Qui plus est, l’annonce de l’envoi d’un contingent canadien n’a pas non plus contribué à diminuer de façon significative l’appui pour l’intervention en Afghanistan. Malgré une diminution de 5 % par rapport à un sondage effectué trois semaines plus tôt, une majorité de 79 % de Canadiens supportait toujours l’intervention (Oldfield 2009, 20). Puis, l’appui pour la mission continua à diminuer à mesure que le public canadien commença à réaliser que les troupes canadiennes affrontaient d’importants risques sur le terrain, et que la mission ne serait pas accomplie rapidement. Ainsi, dans un sondage effectué en janvier 2002, 66 % des Canadiens approuvaient le rôle de combat des troupes canadiennes en Afghanistan, alors que 33 % préféreraient un rôle plus traditionnel de maintien de la paix (Oldfield 2009, 22). À mesure que les atrocités des attentats terroristes du 11 septembre 2001 quittent l’imaginaire des Canadiens, ceux-ci sont de moins en moins enclins à soutenir la participation de leurs troupes à de dangereux combats en sol afghan.

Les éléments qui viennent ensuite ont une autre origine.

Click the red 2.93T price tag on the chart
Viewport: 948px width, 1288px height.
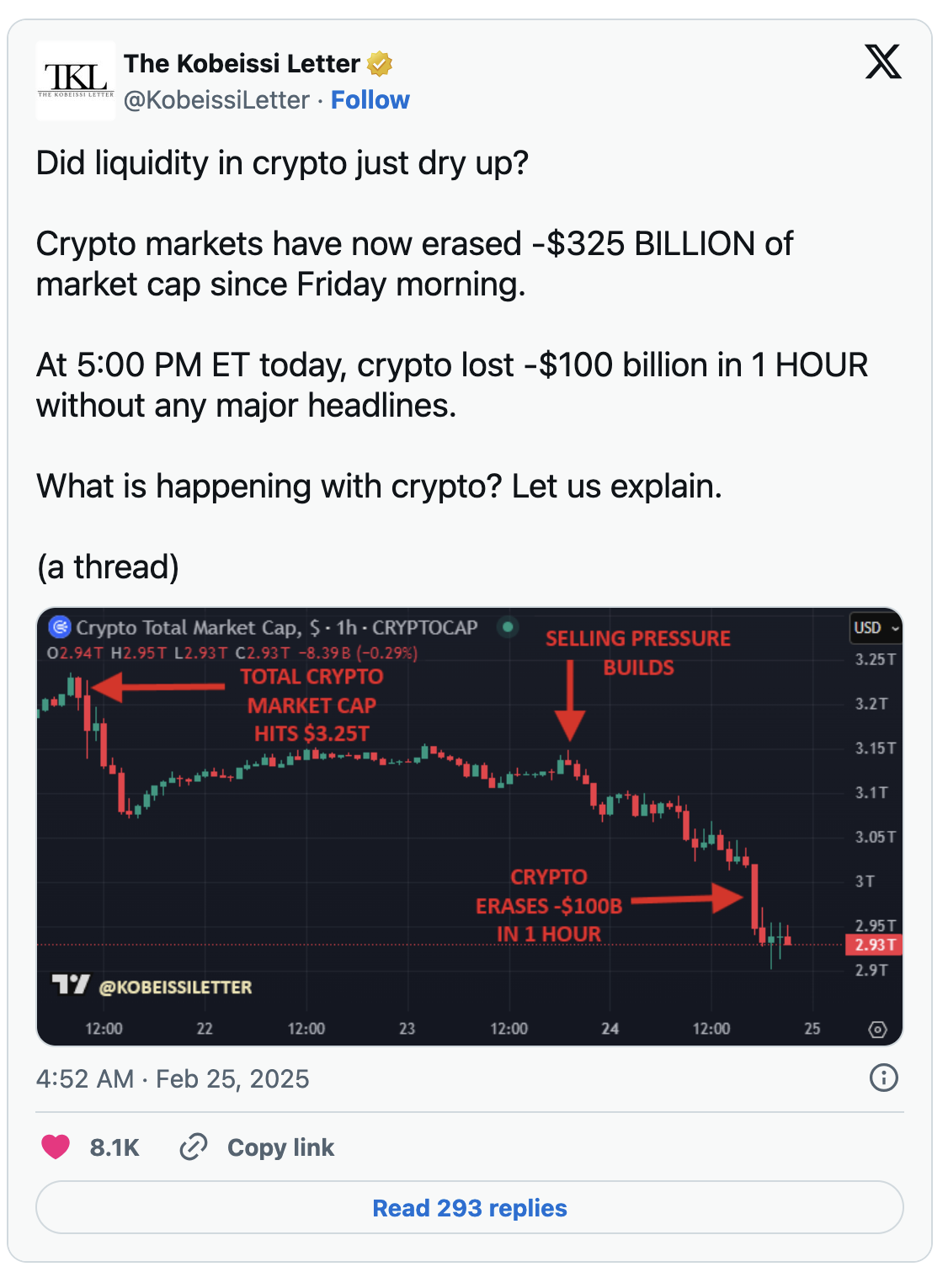(873, 945)
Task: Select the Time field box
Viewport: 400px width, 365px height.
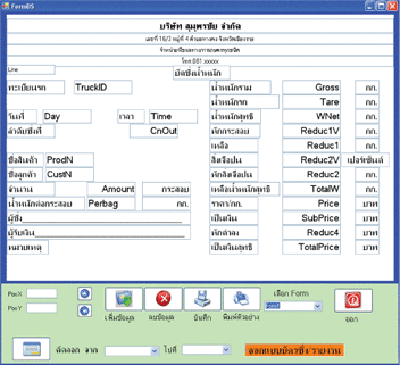Action: tap(173, 116)
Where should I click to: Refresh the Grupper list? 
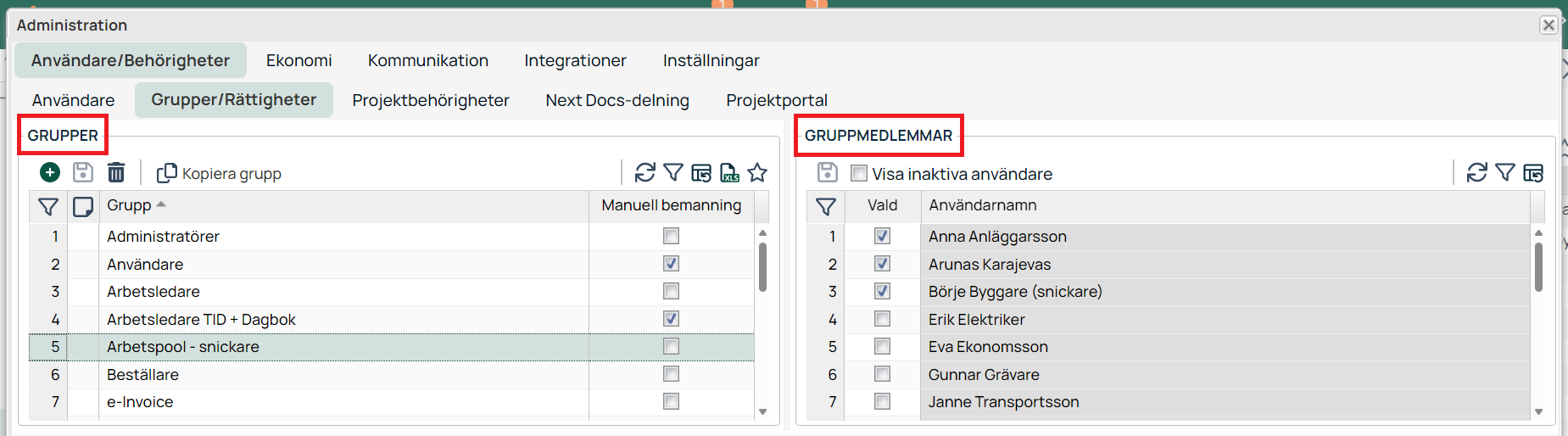point(644,173)
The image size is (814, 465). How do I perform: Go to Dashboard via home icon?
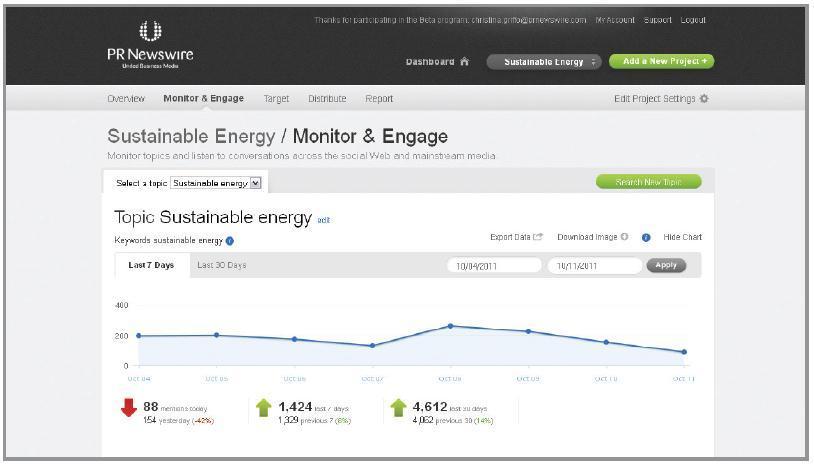pyautogui.click(x=464, y=62)
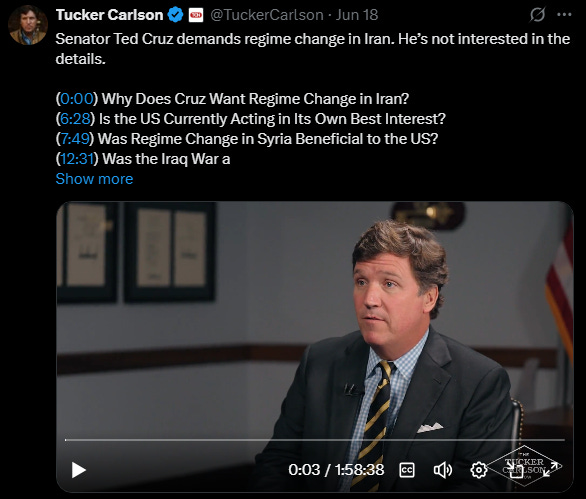Jump to the 7:49 timestamp

point(75,139)
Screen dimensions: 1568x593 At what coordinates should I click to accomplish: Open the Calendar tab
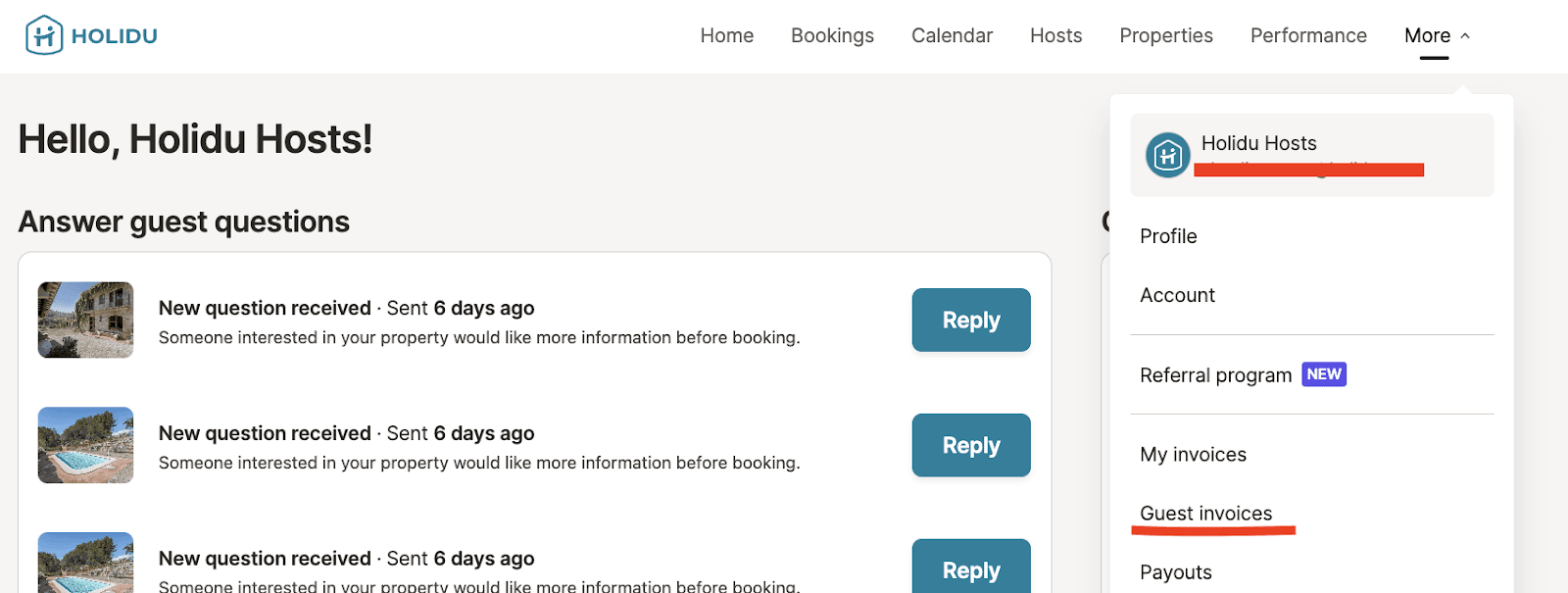952,35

Ensuite, comme cela a été le cas lors de la guerre du Golfe, les Québécois appuient moins l’envoi des troupes canadiennes en zone de conflit que le reste du pays. Selon Kirton et Guebert, dès le début du conflit, les deux solitudes sont très visibles (Kirton et Guebert 2007, 14). Ainsi, après les attentats terroristes, une majorité plus faible de Québécois (59 %) que de Canadiens (73 %) était prête à se joindre aux États-Unis dans une guerre. Par ailleurs, cet appui diminuait à 31 % lorsque le risque d’attaque terroriste visant des civils canadiens était pris en considération (54 % pour le reste du Canada). Puis, en octobre, ces deux solitudes se rapprochèrent quelque peu. Effectivement, 60 % des Québécois

approuvent alors les attaques aériennes des Américains et des Britanniques en sol afghan, un pourcentage plus faible que dans le sondage de septembre avec l’ensemble du Canada (72 %). Cette différence disparaît presque complètement lorsque vient le temps d’analyser la gestion de Jean Chrétien de cette crise. Les Québécois soutenaient maintenant davantage Chrétien (66 %) que le reste du Canada (62 %) (Kirton et Guebert 2007, 15). Les deux solitudes continuent de s’amenuiser dans un sondage effectué à la suite à l’envoi des navires canadiens dans le théâtre de guerre afghan. À ce moment, 84 % des Canadiens supportaient la décision canadienne de soutenir les États-Unis dans la guerre contre le gouvernement taliban en Afghanistan. Ce chiffre, également élevé, était de 78,4 % pour les Québécois. Kirton et Guebert affirment alors que les Québécois se sont ralliés à leurs confrères canadiens pour défendre le drapeau canadien (Kirton et Guebert 2007, 15). Cette correspondance entre les Québécois et les Canadiens cessa par ailleurs rapidement. Ainsi au début de janvier, moins de 50 % des Québécois souscrivaient au rôle de combat des Forces canadiennes en Afghanistan.

En résumé, il est intéressant de constater que l’intervention militaire des troupes canadiennes fut très bien acceptée par les Canadiens et les Québécois durant l’ensemble de la période du processus décisionnel. Ainsi, même si les sondages démontrent un appui moins important pour les Québécois, leur appui est tout de même majoritaire durant la période où le gouvernement doit prendre la décision d’appuyer ou non l’envoi de militaire en Afghanistan. Cet appui, beaucoup plus généralisé qu’au moment de la guerre du Golfe, pourrait expliquer pourquoi le gouvernement a choisi d’envoyer des troupes terrestres, ce qu’il avait refusé en 1990. Évidemment, comme l’opinion publique n’est pas l’unique élément ayant influencé la décision de s’impliquer en Afghanistan, les relations entre les organisations politiques et militaires seront observées dans la section suivante.